The Poetics of Photomontage
Slide Room Gallery, Victoria, BC -
Colette Baty, Mark Goodwin and Avril Kirby
SLIDE ROOM GALLERY, VICTORIA BC - April 13 - 30, 2018
By Christine Clark
The Poetics of Photomontage curator Wendy Welch writes, “Why photomontage? It is the art of the everyday. Photomontage was common practice in the Victorian era when regular people were beginning to have access to reproduced images. I think of it as poetry with images.” This exhibit is an opportunity to revisit the power and the accessibility of this art form as seen through the diversity of technique embodied in the work of these artists.
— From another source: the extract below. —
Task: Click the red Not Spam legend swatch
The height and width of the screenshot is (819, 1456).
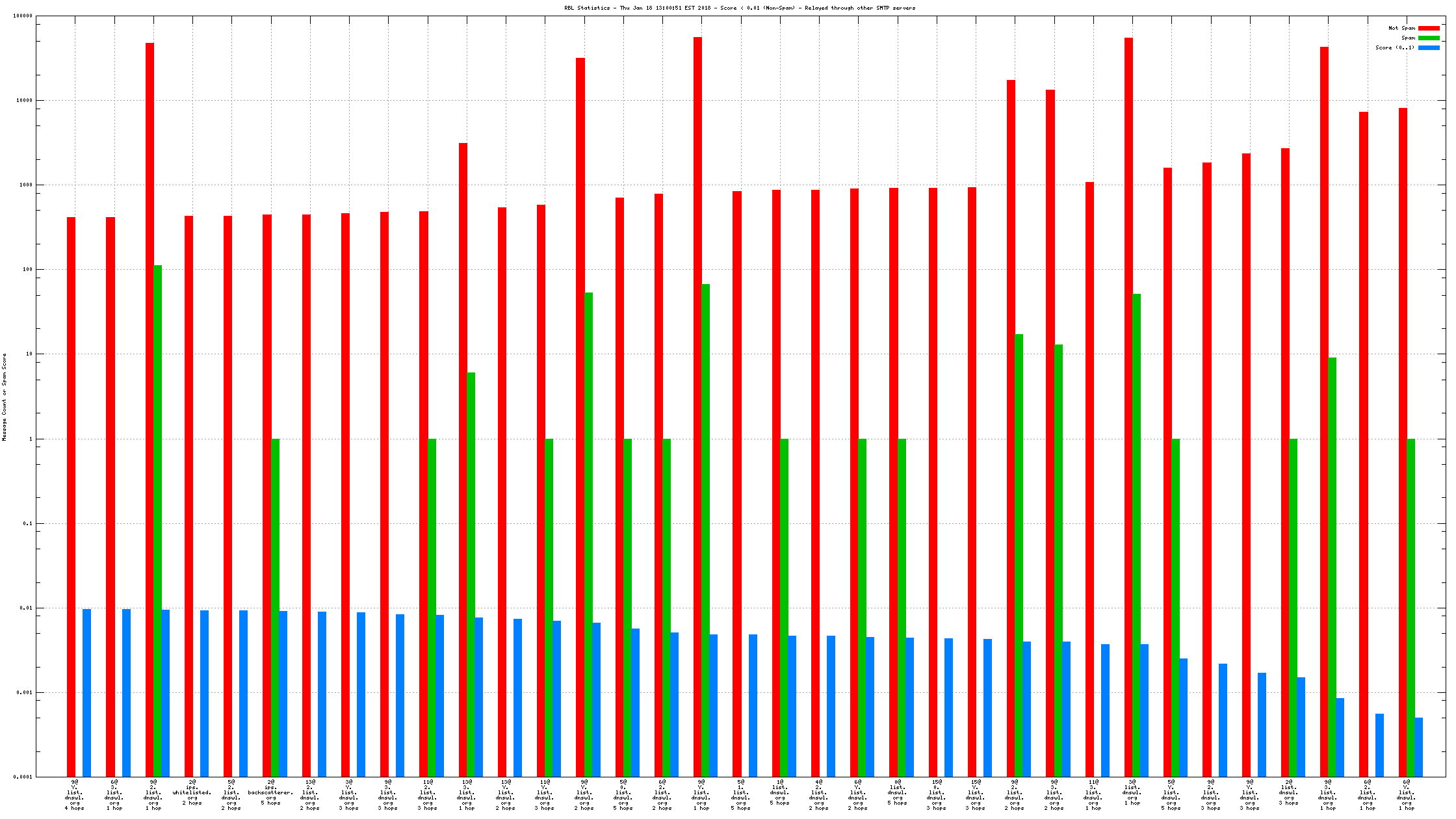Action: point(1429,28)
Mark Goodwin, a successful businessman, prefers to create “minor changes” in his photomontage work, which is both sophisticated and sentimental. In Untitled (QE2 snowball fight), an intact image of a man and a boy throwing snowballs resembles a ‘50s-era automobile advertisement. Over the man’s face, and properly aligned with the movement of the body, is glued a five cent Canadian stamp featuring a young Queen Elizabeth II.
Colette Baty, a former critical care nurse, who currently serves as president of the board for the Vancouver Island School of Art, assembles photomontage works that are highly charged and urbane, filled with graffiti and people. Conversely, these images are also quite low-tech, made with scissors and glue and her own travel photographs.
Avril Kirby, a self-taught photographer, represented by Gallery 8 on Salt Spring Island, exhibits several pieces from her series Conversations with Thomas, her great-great- great grandfather. Kirby combines Thomas’ drawings of England and her own landscape photographs through a process of digital layering and creates exquisite composites spanning 200 years.